**WHAT THE EXERCISE ASKS**
Once the line containing "Click the date below Taro Knot" is found in the data below, repeat it and every later line exactly, leaving the pictures out.

Data excerpts:
══════

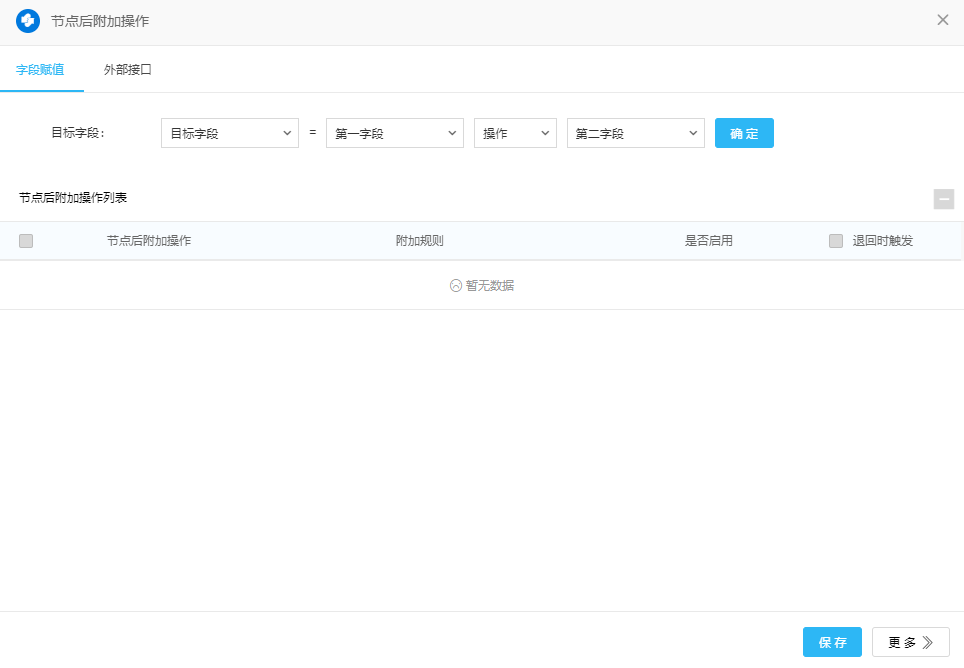Expand the 第二字段 dropdown

pyautogui.click(x=635, y=133)
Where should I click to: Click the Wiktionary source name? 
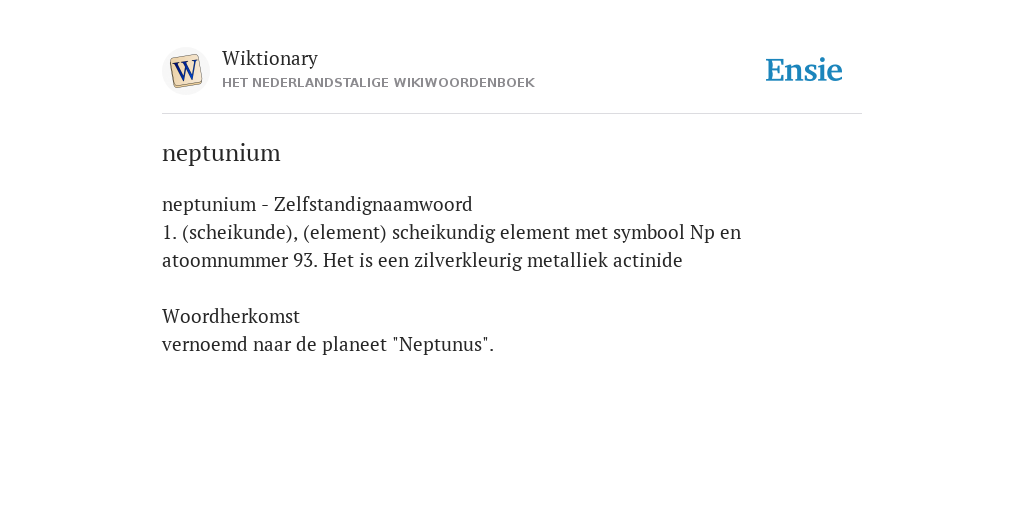click(270, 58)

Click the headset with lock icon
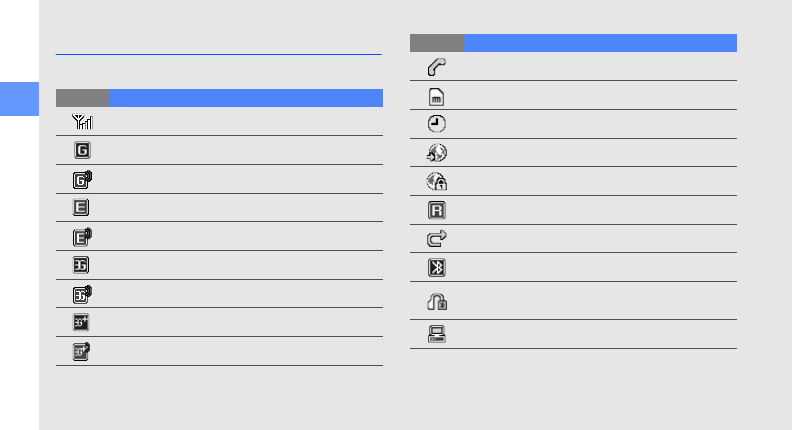tap(437, 301)

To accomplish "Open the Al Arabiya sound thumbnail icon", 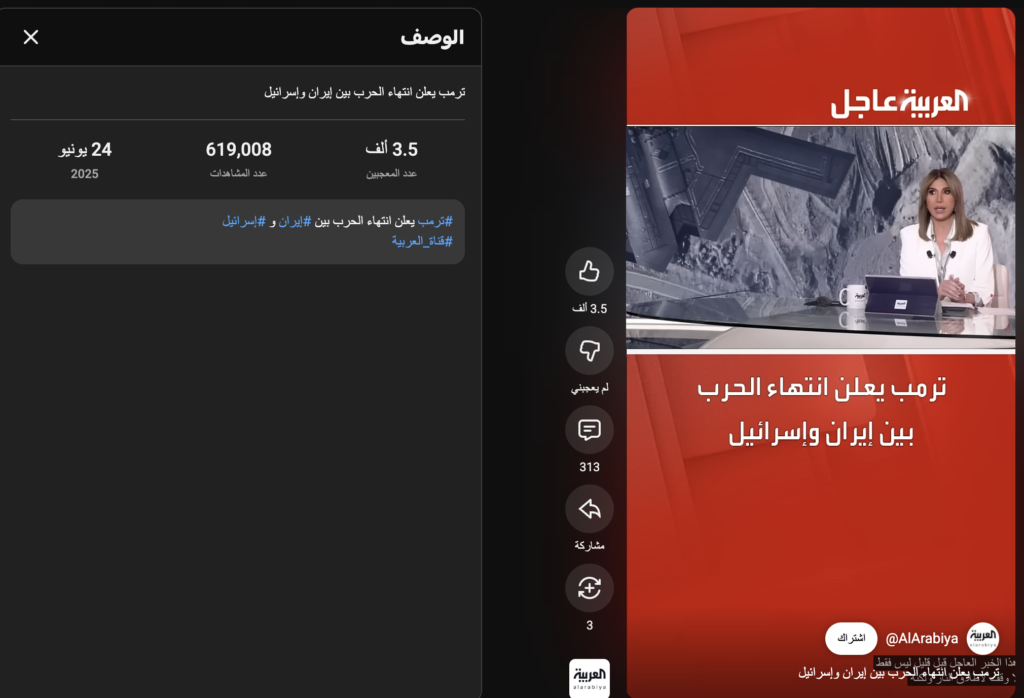I will (x=589, y=678).
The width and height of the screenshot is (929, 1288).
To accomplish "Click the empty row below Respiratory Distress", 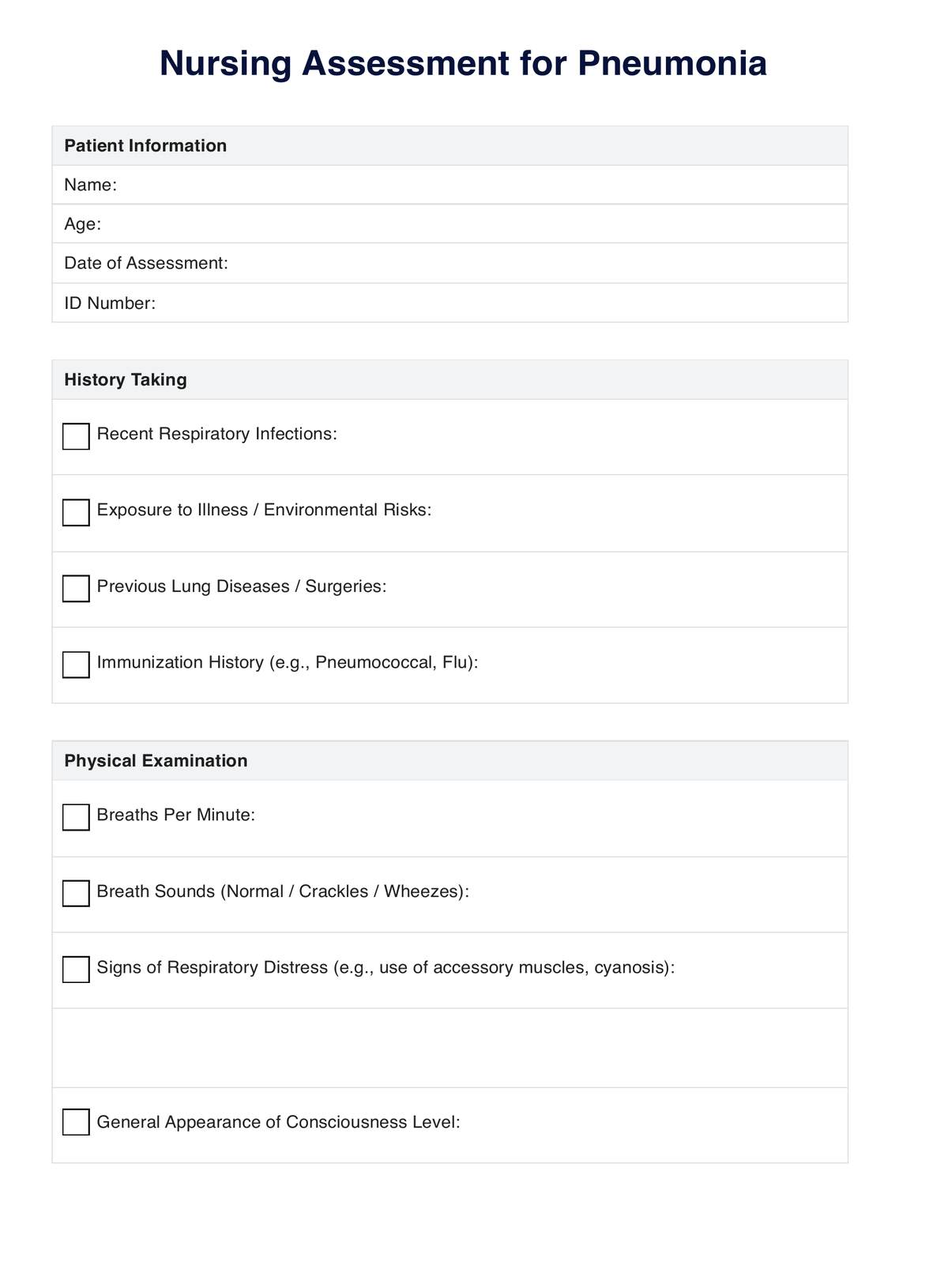I will click(449, 1048).
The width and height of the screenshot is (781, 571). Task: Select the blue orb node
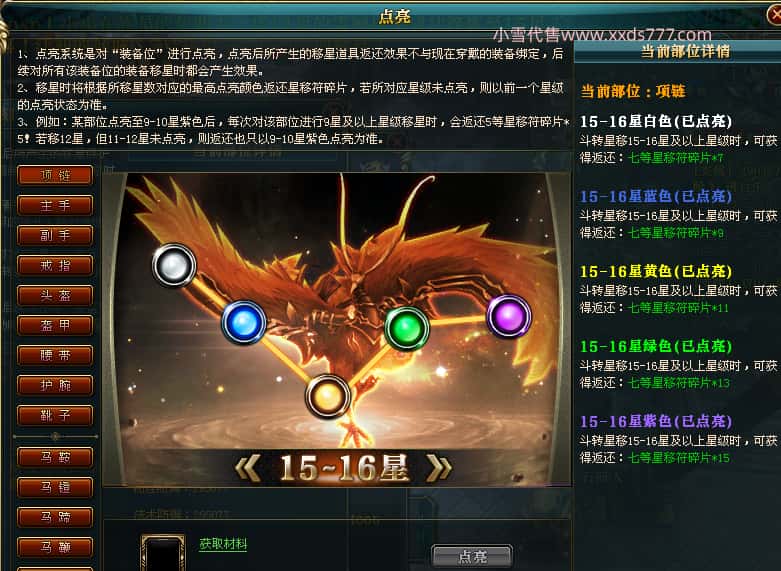pyautogui.click(x=244, y=322)
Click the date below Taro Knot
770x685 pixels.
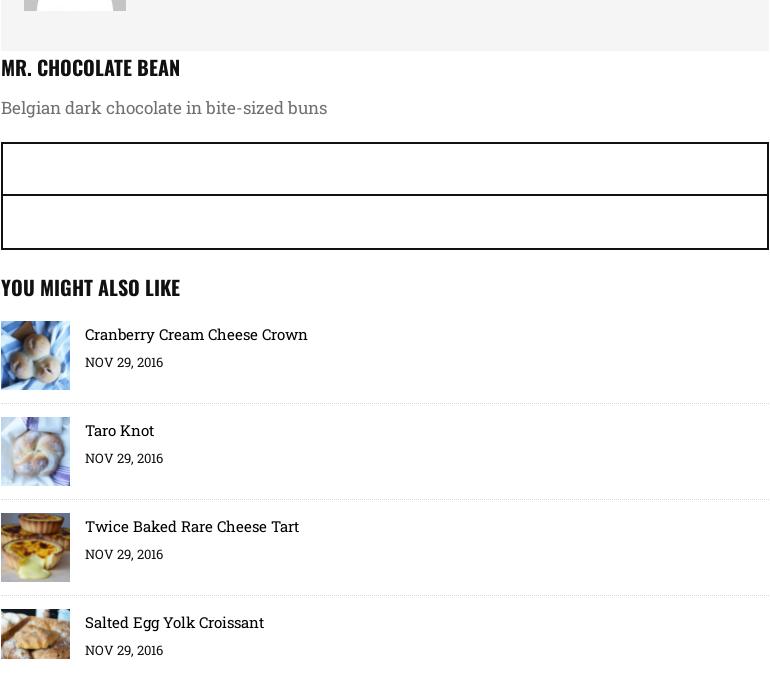pos(124,459)
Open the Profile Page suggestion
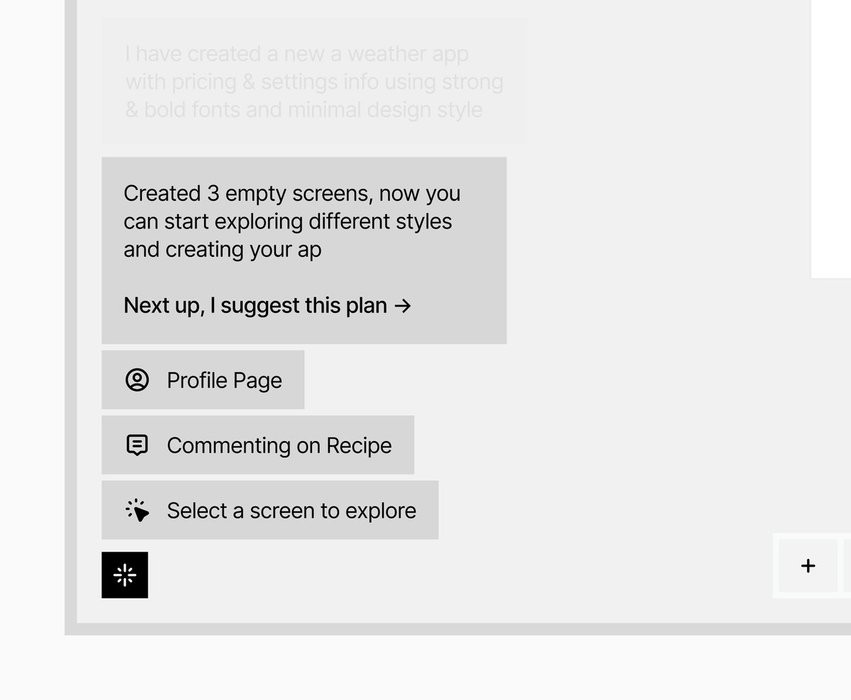Image resolution: width=851 pixels, height=700 pixels. click(203, 380)
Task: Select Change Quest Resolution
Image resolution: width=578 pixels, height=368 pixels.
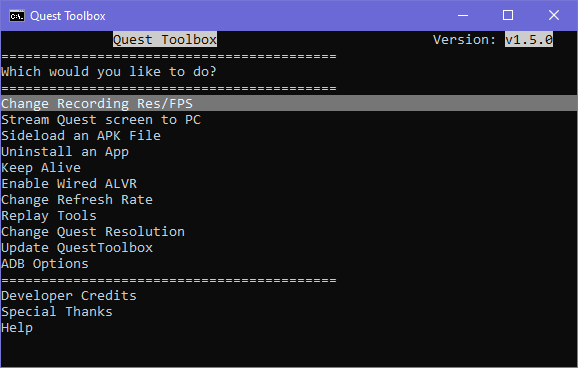Action: click(93, 232)
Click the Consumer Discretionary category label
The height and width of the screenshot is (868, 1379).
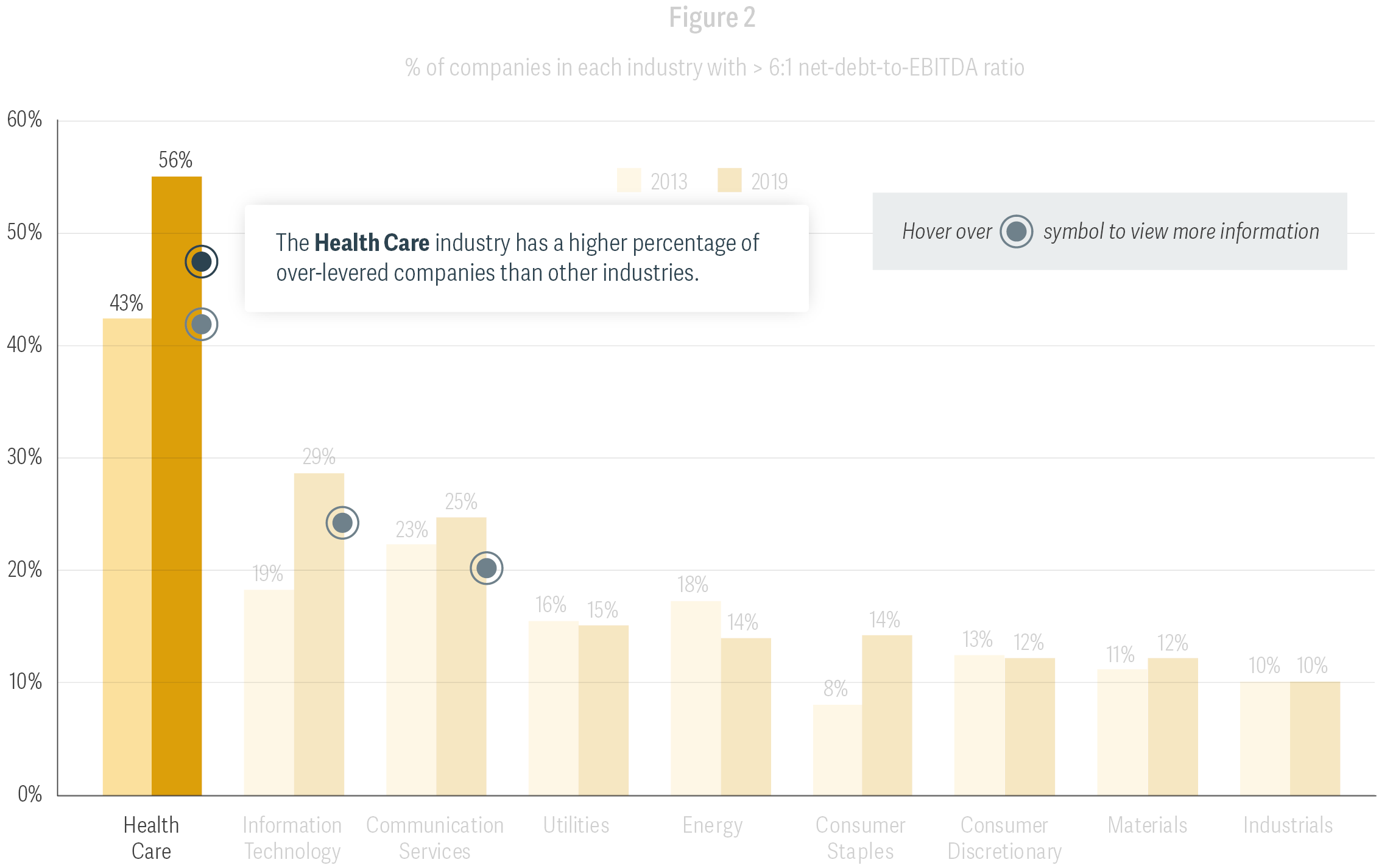(x=1004, y=838)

══════

**EXPECTED ANSWER**
Click the date below Taro Knot
770x685 pixels.
pos(124,459)
Open the Profile Page suggestion
Image resolution: width=851 pixels, height=700 pixels. click(203, 380)
Task: Select Change Quest Resolution
Image resolution: width=578 pixels, height=368 pixels.
Action: click(93, 232)
Click the Consumer Discretionary category label
The height and width of the screenshot is (868, 1379).
(x=1004, y=838)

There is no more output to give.